La commission d’enquête sur les effets psychologiques de TikTok sur les mineurs a permis de poser un constat partagé. Derrière l’apparent fonctionnement d’une application de divertissement se dissimule une mécanique redoutable : un algorithme puissant conçu pour provoquer l’addiction et qui peut, parfois, entraîner de graves conséquences pour les utilisateurs.
Au fil des témoignages des 178 personnes auditionnées à Paris et à Bruxelles, des dizaines d’heures de témoignages de parents, d’experts, de médecins, de chercheurs et bien sûr des représentants des plateformes, un avis s’est donc imposé : TikTok met délibérément en danger la santé psychologique des mineurs mais aussi des majeurs dans une pure logique marchande, ce que j’ai pu appeler « le business du sordide ». L’algorithme de la plateforme, opaque, observe chaque seconde de visionnage, pour proposer à l’utilisateur un flot ininterrompu de vidéos personnalisées. Ce fil « Pour toi », qui remplace toute chronologie de l’information et tout choix conscient, conduit à une spirale de contenus homogènes, souvent anxiogènes. Amnesty International a démontré qu’en moins de 12 minutes un adolescent pouvait être exposé majoritairement à des vidéos sur la dépression, l’automutilation ou le suicide.

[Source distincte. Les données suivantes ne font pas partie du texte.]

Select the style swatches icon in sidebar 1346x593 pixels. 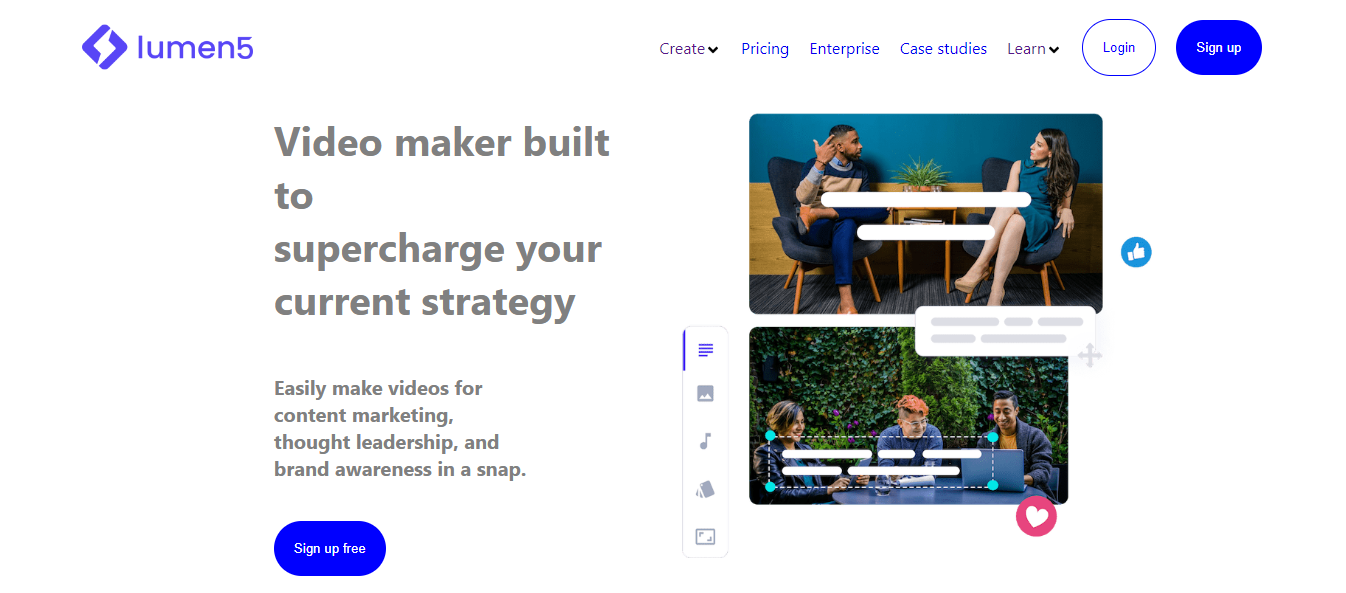pyautogui.click(x=705, y=489)
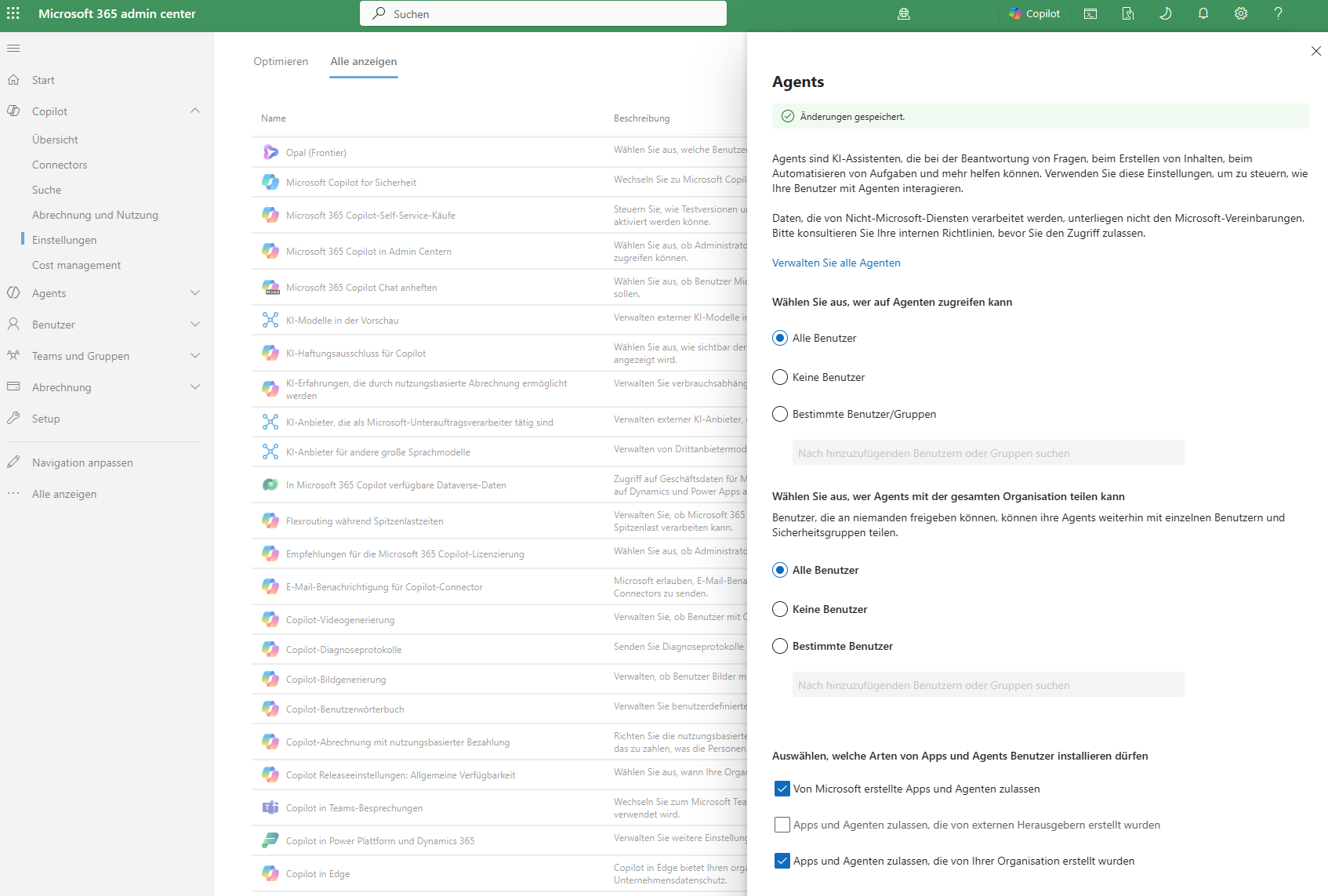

Cette architecture, fondée sur le défilement infini, provoque des perturbations comportementales : perte de sommeil, troubles alimentaires, désocialisation.
Elle alimente une économie de l’attention dont la rentabilité repose ainsi sur la détresse des plus vulnérables. La plateforme n’est pas seulement addictive, elle devient aussi, parce que la radicalité retient plus l’attention et enferme alors dans des spirales de contenus violents, le vecteur d’idéologies et d’exposition à des contenus haineux. Les contenus sexistes, masculinistes ou incitant à la maigreur extrême y prospèrent dans un espace qui, pourtant, devrait être modéré, conformément au règlement européen sur les services numériques.
La modération, justement, y est largement insuffisante et ce, volontairement. La baisse des effectifs de modérateurs humains ainsi que leurs conditions de travail très difficiles dans des centres de sous-traitance partout dans le monde démontrent une fois encore que la plateforme ne met pas tout en œuvre pour assainir ses contenus. Nous avons nous-même fait le test à l’aide de plusieurs comptes mineurs. Les signalements de vidéos incitant à la mutilation étaient systématiquement rejetés.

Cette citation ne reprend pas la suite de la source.